Harga Telur Makin Mahal, Mendag: Untung Sedikit Boleh Kan, Banyak Utang Peternak Mendag sidak warung di sekitar pasar Klender. ©2022 Merdeka.com/Arie Basuki

LM – Menteri Perdagangan RI, Zulkifli Hasan menganggap, kenaikan harga telur yang saat ini dalam beberapa waktu terakhir sebagai bonus bagi peternak ayam. Mengingat, dalam dua tahun terakhir peternak ayam menderita kerugian akibat telur maupun daging ayam tak laku di pasaran imbas pandemi Covid-19.

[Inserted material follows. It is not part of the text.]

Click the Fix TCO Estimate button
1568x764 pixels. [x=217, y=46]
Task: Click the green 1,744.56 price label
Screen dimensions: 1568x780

“Ini baru sebulan (kenaikan) untung sedikit kan boleh, masih banyak utang tuh peternak unggas. Kalau (harga) turun terus lama-lama tutup dia, ga jualan lagi. Kemarin dua tahun peternak kita itu rugi,” ujarnya saat meninjau harga bahan pokok di Pasar Jaya Kramat Jati, Jakarta Timur, Sabtu (25/6).

Mendag mendapati, saat ini, harga telur ayam di Pasar Jaya Kramat Jati mencapai Rp28 ribu per kilogram. Menurutnya, harga tersebut masih wajar.

“Sekarang sudah Rp 28 ribu. Alhamdulillah. Wajar, ya bu,” ucapnya.